Roger Stone Is Barred From Social Media After Posts Attacking Russia Inquiry

WASHINGTON — A federal judge on Tuesday ordered President Trump’s former adviser Roger J. Stone Jr. off social media, declaring that he violated a gag order by using Instagram and other platforms to attack the special counsel’s investigation and officials tied to it.

Mr. Stone, a self-described dirty trickster, is awaiting trial in November on charges related to his attempts to communicate with WikiLeaks about stolen Democratic emails during the 2016 election campaign. The special counsel, Robert S. Mueller III, secured the indictment against Mr. Stone.

Judge Amy Berman Jackson of the United States District Court in Washington had placed Mr. Stone under a gag order in February after he posted a photo of her with an image of cross hairs on Instagram. Judge Jackson warned Mr. Stone at the time that if he violated the terms, she would send him to jail.

“My order was as clear as day,” she said on Tuesday in determining that he was in breach of it, though she did not revoke his bail. The new conditions ban Mr. Stone from writing his own posts on Facebook, Instagram and Twitter or using his accounts to disseminate others’ material. Twitter kicked off Mr. Stone in 2017 after a series of incendiary posts.

She cited nearly a dozen apparent violations of the order, many of which were Instagram posts that appeared like memes. One called the former C.I.A. director John Brennan a traitor; another claimed Mr. Stone’s indictment was invalid because the Russia investigation was a hoax; a third mocked Representative Adam Schiff, Democrat of California, who heads the House committee that had sought Mr. Stone’s testimony.

The punishment is a blow to the legal strategy of Mr. Stone, who has been prolific on social media and used it to raise money for his defense. He has more than 50,000 followers on Instagram, and he regularly posts with the hash tag “#rogerstonedidnothingwrong.”

Mr. Stone has also published a book about his defense, “The Myth of Russian Collusion: The Inside Story of How Donald Trump REALLY Won” and accused Mr. Mueller in an Instagram post of using investigative tactics “straight out of the Gestapo’s playbook.”

Prosecutors from the United States Attorney’s Office in the District of Columbia, who took over the case after Mr. Mueller wrapped up his inquiry, have argued that Mr. Stone’s actions could bias the jury pool and threaten the government’s ability to conduct a fair trial.
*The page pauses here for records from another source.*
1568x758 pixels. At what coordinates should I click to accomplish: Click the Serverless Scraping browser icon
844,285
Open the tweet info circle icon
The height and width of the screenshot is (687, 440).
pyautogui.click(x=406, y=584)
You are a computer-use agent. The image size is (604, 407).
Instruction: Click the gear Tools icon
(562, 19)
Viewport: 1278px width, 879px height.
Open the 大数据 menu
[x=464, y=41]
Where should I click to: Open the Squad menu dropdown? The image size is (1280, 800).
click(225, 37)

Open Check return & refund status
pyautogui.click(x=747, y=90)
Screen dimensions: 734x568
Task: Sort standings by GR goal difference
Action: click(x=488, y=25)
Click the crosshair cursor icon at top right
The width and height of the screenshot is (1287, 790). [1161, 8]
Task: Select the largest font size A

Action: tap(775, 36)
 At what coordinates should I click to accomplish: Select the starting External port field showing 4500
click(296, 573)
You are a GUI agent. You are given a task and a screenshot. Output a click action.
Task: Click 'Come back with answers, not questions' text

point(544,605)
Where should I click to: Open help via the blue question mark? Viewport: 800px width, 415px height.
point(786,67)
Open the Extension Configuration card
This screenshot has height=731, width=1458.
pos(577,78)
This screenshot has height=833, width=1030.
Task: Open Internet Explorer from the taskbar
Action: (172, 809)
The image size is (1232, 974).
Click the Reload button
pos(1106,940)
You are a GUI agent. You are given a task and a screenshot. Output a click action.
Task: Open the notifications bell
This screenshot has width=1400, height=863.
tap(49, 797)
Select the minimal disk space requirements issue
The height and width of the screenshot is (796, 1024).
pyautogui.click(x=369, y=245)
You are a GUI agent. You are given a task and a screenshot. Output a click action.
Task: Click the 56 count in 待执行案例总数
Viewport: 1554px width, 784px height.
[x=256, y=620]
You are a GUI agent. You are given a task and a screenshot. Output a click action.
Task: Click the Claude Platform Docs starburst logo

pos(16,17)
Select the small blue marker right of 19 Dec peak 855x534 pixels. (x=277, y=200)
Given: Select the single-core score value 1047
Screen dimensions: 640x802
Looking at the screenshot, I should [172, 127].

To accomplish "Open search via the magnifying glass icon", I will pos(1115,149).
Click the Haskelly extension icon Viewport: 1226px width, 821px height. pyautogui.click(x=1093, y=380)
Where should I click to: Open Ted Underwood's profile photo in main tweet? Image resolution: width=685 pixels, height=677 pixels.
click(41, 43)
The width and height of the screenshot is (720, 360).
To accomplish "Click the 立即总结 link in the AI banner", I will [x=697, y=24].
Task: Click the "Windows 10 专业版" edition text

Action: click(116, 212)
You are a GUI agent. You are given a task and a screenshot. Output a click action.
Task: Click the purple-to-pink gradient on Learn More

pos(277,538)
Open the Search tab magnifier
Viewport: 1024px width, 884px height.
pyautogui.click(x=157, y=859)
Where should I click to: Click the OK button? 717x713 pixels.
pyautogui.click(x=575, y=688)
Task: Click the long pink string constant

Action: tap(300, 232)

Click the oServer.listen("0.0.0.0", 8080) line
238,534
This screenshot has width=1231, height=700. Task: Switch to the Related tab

“I have twice given you the benefit of the doubt,” the judge said. But while he promised to scrupulously abide by her narrowly tailored order, she said, he had deliberately used social media to fan publicity about his case.

She said his lawyer had to “twist himself into a pretzel” in vain attempts to defend him.

His lawyers argued that he was exercising his constitutional right to free speech. “None of these are the kinds of things that have any reasonable basis for suggesting that they would affect a fair trial,” Bruce S. Rogow, one of his lawyers, said.

Jonathan Kravis, an assistant United States attorney, told the judge that the government was not asking her to fine or sanction Mr. Stone for violating her order. Instead, he asked Judge Jackson to specify the breadth of her order, clarifying that it covers comments about public filings in his case, photographs, and comments posed as questions attached to material posted by others.

He also suggested that the judge consider prohibiting Mr. Stone from using any form of social media. “No matter how clear a line the court draws the defendant will cross it and then will try to come to court and argue that he can’t be held responsible because there was some ambiguity,” he said.

Prosecutors have said that a top Trump campaign official dispatched Mr. Stone to obtain information from WikiLeaks about the hacked Democratic emails, which were stolen by Russian operatives and released during the campaign to damage Mr. Trump’s opponent, Hillary Clinton.

The indictment of Mr. Stone, which did not identify the campaign aide, underscored the campaign’s eagerness to benefit from the stolen emails. The theft of the emails from Mrs. Clinton’s campaign chairman and from Democratic political organizations was one of Russia’s main pillars of attack in its plot to sabotage the American presidential race.